Para el cristiano, la Palabra de Dios dice que la esperanza no defrauda. Está relacionada con la fe en Jesús de Nazaret. Afirma que es dada por Dios al hombre y está relacionada directamente con el amor de Dios. La esperanza no es solo una teoría, sino que afecta hondamente nuestro ser, pues está en nuestro corazón junto al amor. Además, permite a la persona aguantar en los momentos difíciles, por saberse protegido por Dios: “El no olvida jamás al pobre, ni la esperanza del humilde perecerá” (Sal 9)”.

El contagio de la esperanza

Aunque, a veces, el que espera desespera, el arte de esperar integra el desánimo y lleva al ser humano a reponerse, no a ir a la deriva. El arte de esperar se entrena a lo largo de la vida y tiene una dimensión de propagación en el entorno.

Los profetas de malagüero siembran alrededor desánimo también infundado. Son capaces de mirar con lupa los indicadores de la trayectoria negativa de los hechos. Predicen lo peor y lo justifican por las experiencias negativas que, siendo reales, no son las únicas de la propia vida, ni las exclusivas de la humanidad.

Los que viven sanamente la esperanza y experimentan la salud que genera, son aquellos que ponen la realidad en un contexto más amplio y son capaces de reforzar la confianza en un sentido global, salpicando alrededor la esencia de los buenos deseos, de las buenas intenciones, de los elementos favorables, de lo positivo que vence, antes o después, en la historia.
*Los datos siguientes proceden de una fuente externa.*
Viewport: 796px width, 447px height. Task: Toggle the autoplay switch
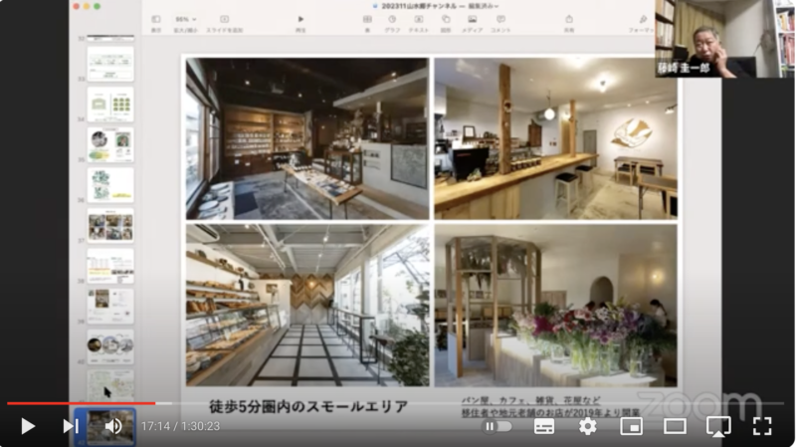[498, 426]
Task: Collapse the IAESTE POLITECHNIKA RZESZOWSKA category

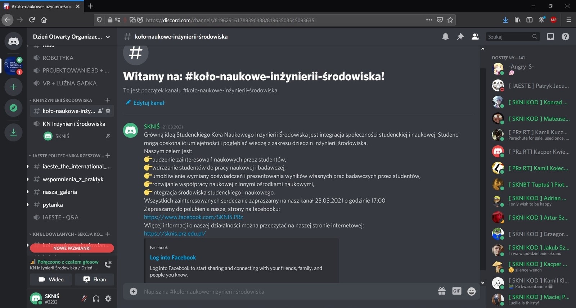Action: coord(68,156)
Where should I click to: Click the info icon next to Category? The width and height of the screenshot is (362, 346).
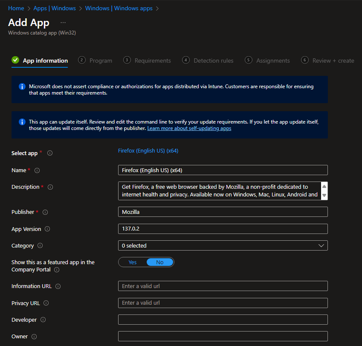[x=40, y=246]
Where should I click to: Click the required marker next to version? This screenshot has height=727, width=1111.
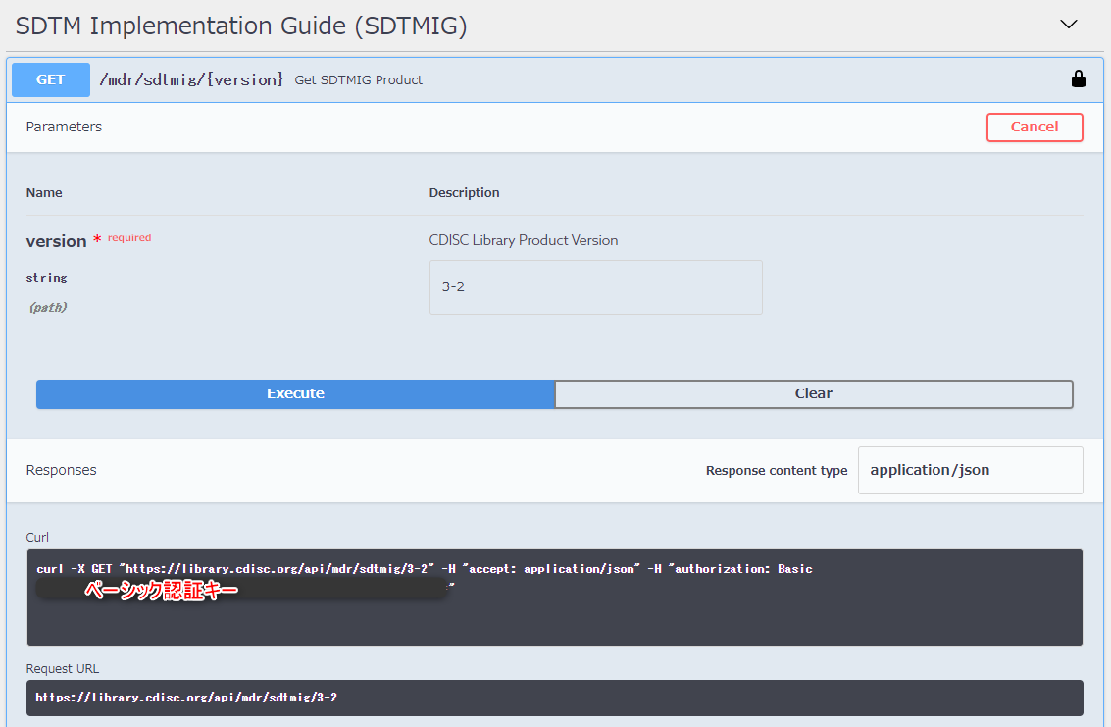tap(124, 237)
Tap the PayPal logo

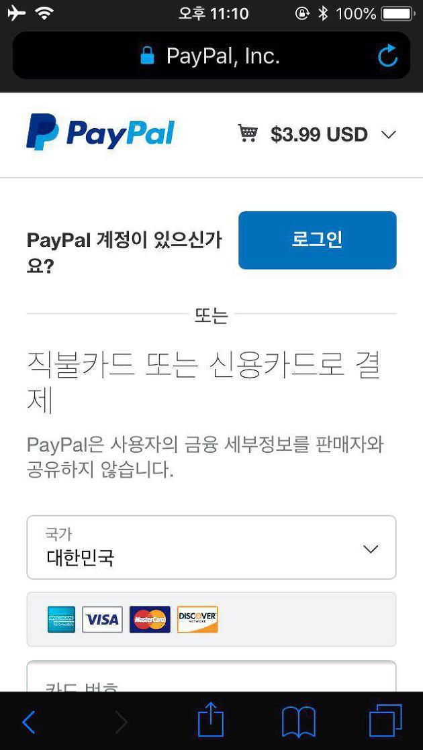pyautogui.click(x=100, y=132)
Y las experiencias negativas, por duras que sean, no reciben la autoridad de colorear el total de la perspectiva. El esperanzado se niega a esto.

Contagiar esperanza tiene de atribuir un sentido, de empeñarse con el corazón en que, en el fondo, todo tenga un sentido, aunque el deseo inmediato se vaya viendo frustrado. Un sentido que no se encuentra con facilidad en plena adversidad, porque se hace duro el tránsito por la crisis, por el desierto, por el sufrimiento, por la frustración.

No se contagia esperanza con un lenguaje exhortatorio que invita a la ingenuidad y el mero optimismo superficial, sino con hechos y con el ejemplo. No quiere esto decir que el testigo de la esperanza no tenga sus crisis, sus momentos de oscuridad y de viernes santo, sino que no termina muriendo en la nada la búsqueda de la luz, aunque esta no ilumine todavía.

Son pocos los pacientes que no esperan curar cuando afrontan una operación. La compleja industria hospitalaria existe para curar, para llevar a las personas a la vida normal. Cualquiera que haya visitado un hospital y hablado con los pacientes sabe que “mañana” significa un día más cerca de la propia casa, de los amigos, del trabajo, de la existencia cotidiana. Y si no, son lugares de un día más cerca del familiar, de la ausencia de dolor, de un mejor descanso… o incluso, más cerca de Dios.

El esfuerzo por infundir esperanza es el factor humano-terapéutico más importante. Encarnado en el agente de salud el dinamismo de la esperanza, impregna las relaciones profesionales y pretendidamente terapéuticas, y cualifica a este como persona de esperanza, es decir, agente de salud. Porque la esperanza sana.